DNA was extracted from
cell culture passaged
myxoma virus. A total of 4863 bp (approximately 3% of the genome) of 10 regions spanning 12 genes of the
myxoma viruses was
sequenced and compared to the original
virulent strain "Lausanne" and its
attenuated field derivative strain "6918". The field strains displayed a maximum of three (strains C43, C95) and a minimum of one (strains CD01, CD05)

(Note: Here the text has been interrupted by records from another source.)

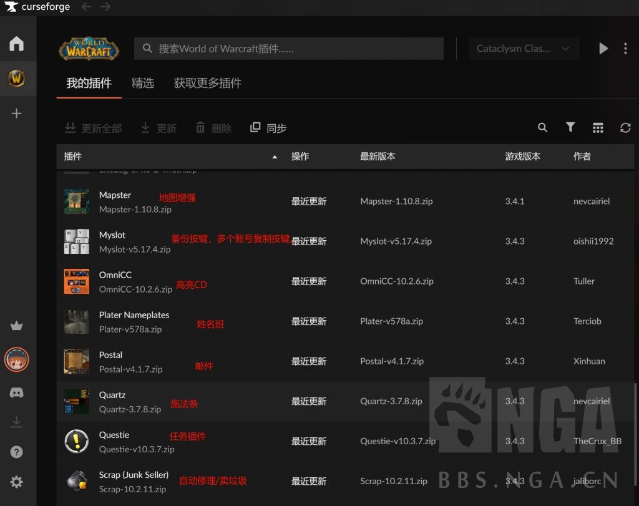
Task: Switch to grid view layout icon
Action: 598,127
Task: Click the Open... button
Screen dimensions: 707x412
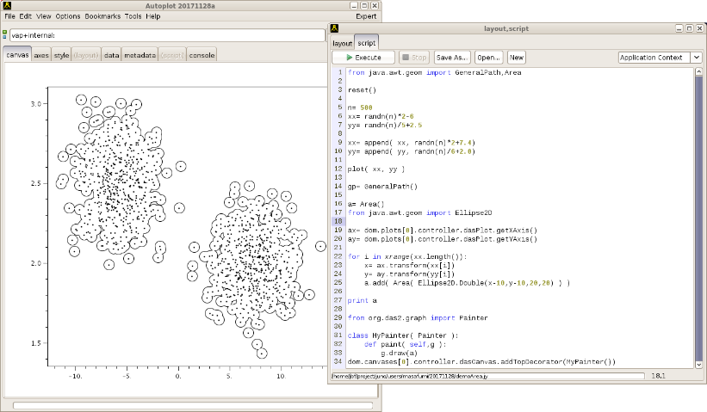Action: pos(487,58)
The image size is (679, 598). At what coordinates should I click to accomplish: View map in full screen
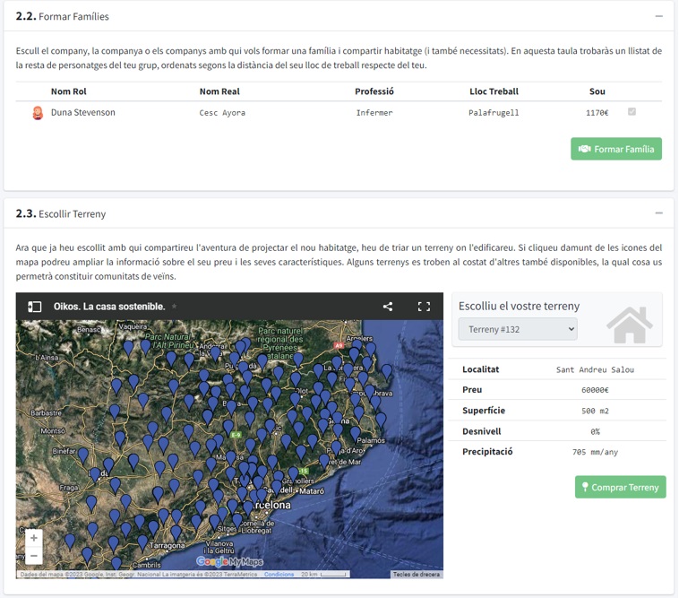click(x=424, y=307)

nucleotide substitutions. These were distributed through all analysed
coding regions, except gene M022L (major envelope protein), where all strains were identical to "Lausanne" and "6918". Two new single
nucleotide insertions were observed in some of the field strains: within the
intergenic region M014L/M015L and within gene M009L, where it leads to a
frameshift. These insertions were located after
homopolymeric regions. The
vaccine strain displayed 37
nucleotide substitutions, predominantly (95%) located in genes M022L and M036L. Interestingly, regions M009L and M014L/M015L of the
vaccine were not amplified successfully, suggesting major genomic changes that could account for its
attenuated phenotype. Our results support a high degree of
genetic stability of
myxoma virus over the past five decades. None of the analysed genome regions by its own seems sufficient for the
genetic characterisation of field strains.